However, reading one history stopped me cold and made me first check the publication date (1992), and second want to contact the publisher IMMEDIATELY to find out of the egregious printed error had been corrected.
The book was giving the history of the newish St. Mary's Catholic cathedral in San Francisco (the one that looks like a washing machine agitator) and in talking about how it came to be built said "it was built on the grounds of an old grocery store."
I. beg. your. pardon. It was NOT built on the grounds of any grocery store. It was built on the grounds of my old high school, which had been established on that corner in 1938.
I was still fuming about it when a guy came in with his wife and was talking to me about a cookbook from San Francisco, which led to a talk about San Francisco in general and of course I had to bring up the error I had just found in the travel book. It reminded him of when his grandmother used to take him to Mass in the old Cathedral, a block away (which burned down--we always figured the Bishop got someone to set the fire so he could build this brand new church).
I told him about how the girls of my high school did a "living rosary" in that beautiful old building every year, where the seniors stood in line that wound around the aisles of the church, and formed the beads in the rosary. (Walt always asked if we carried bowling balls.)
After work, Walt and I went out to dinner at DeVere's, the Irish pub around the corner from the book store, which was having, this month "Melt Night" on Thursdays, different toasted cheese sandwiches each Thursday. Tonight was "crab melt" night so we decided to check it out.
We lucked out because the musicians, who usually play on a different night, were there and it was fun to listen to the music, or as much as we could make out over all the noise.
At one point I looked around and pointed out to Walt that I thought we were old enough to be grandparents to everybody in the place! He agreed.
But dinner was delicious.
and I even had a Stella Artois beer to go along with my crab. I ate all the inside part of the sandwich and then asked for a box for the crusts, because I am so used to saving the crusts for the dogs! (They were very happy when we got home and I gave them to them!)

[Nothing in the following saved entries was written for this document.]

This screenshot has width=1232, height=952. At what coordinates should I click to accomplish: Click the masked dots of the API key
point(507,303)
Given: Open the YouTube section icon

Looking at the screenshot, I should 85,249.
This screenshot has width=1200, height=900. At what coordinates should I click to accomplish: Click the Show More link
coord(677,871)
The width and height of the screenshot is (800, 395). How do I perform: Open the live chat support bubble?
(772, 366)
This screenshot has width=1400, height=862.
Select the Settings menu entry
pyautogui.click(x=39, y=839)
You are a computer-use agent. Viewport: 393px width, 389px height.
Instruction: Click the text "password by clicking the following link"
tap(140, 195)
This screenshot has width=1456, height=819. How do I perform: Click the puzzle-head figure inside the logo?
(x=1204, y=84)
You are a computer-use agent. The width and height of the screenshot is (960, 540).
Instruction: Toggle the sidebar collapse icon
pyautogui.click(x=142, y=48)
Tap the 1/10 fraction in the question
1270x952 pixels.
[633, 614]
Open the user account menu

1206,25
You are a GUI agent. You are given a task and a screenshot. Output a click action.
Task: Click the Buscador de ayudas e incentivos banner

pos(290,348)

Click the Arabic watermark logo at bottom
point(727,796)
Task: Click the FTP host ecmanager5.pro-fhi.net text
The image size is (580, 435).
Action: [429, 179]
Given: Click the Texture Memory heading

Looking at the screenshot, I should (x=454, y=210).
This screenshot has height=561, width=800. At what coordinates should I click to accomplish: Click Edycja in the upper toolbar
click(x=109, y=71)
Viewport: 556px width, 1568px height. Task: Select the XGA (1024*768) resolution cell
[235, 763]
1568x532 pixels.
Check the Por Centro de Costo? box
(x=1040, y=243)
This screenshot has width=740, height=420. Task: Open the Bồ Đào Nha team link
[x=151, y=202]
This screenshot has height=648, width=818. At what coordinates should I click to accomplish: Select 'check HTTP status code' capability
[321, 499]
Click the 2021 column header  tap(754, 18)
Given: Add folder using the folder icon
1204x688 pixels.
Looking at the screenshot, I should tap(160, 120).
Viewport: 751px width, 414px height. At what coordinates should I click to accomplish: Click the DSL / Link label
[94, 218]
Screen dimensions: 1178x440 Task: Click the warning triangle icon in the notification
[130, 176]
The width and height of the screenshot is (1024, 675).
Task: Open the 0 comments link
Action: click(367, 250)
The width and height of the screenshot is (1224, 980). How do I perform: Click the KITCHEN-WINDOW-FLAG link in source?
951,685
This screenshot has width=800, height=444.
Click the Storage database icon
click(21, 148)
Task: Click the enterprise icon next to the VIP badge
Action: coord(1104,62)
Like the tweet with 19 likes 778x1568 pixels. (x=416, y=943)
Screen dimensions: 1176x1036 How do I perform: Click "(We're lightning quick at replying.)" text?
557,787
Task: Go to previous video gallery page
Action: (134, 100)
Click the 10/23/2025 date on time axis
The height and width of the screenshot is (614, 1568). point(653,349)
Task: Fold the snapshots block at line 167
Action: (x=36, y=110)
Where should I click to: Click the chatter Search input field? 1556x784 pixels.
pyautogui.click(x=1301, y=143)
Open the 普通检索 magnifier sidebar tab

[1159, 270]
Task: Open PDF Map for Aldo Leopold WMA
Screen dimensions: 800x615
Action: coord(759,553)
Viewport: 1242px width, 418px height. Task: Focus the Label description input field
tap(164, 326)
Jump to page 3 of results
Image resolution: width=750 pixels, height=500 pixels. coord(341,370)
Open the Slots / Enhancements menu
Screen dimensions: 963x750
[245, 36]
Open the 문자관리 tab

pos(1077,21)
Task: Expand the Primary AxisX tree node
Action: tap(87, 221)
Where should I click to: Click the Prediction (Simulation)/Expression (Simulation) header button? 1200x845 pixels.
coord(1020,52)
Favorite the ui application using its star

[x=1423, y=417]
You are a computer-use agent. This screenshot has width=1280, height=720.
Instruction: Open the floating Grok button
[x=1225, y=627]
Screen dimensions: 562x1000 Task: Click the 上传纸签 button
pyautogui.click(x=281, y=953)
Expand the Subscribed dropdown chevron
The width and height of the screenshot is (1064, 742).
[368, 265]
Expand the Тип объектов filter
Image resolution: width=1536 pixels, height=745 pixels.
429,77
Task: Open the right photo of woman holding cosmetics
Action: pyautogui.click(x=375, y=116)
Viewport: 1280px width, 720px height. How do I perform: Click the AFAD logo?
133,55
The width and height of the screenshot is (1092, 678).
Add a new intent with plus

As soon as we had watched Jeopardy and the dogs had been fed, I came in here to the computer to look up Baedeker and see if there was any contact information with the publisher, but I discovered it's a German publishing house whose web site is in German and they don't seem to be active any more (though Wikipedia has a geneaology history of the Baedeker family back several generations!)
I did, however, leave a snarky comment on the Amazon page for the 2000 edition of the San Francisco travel book..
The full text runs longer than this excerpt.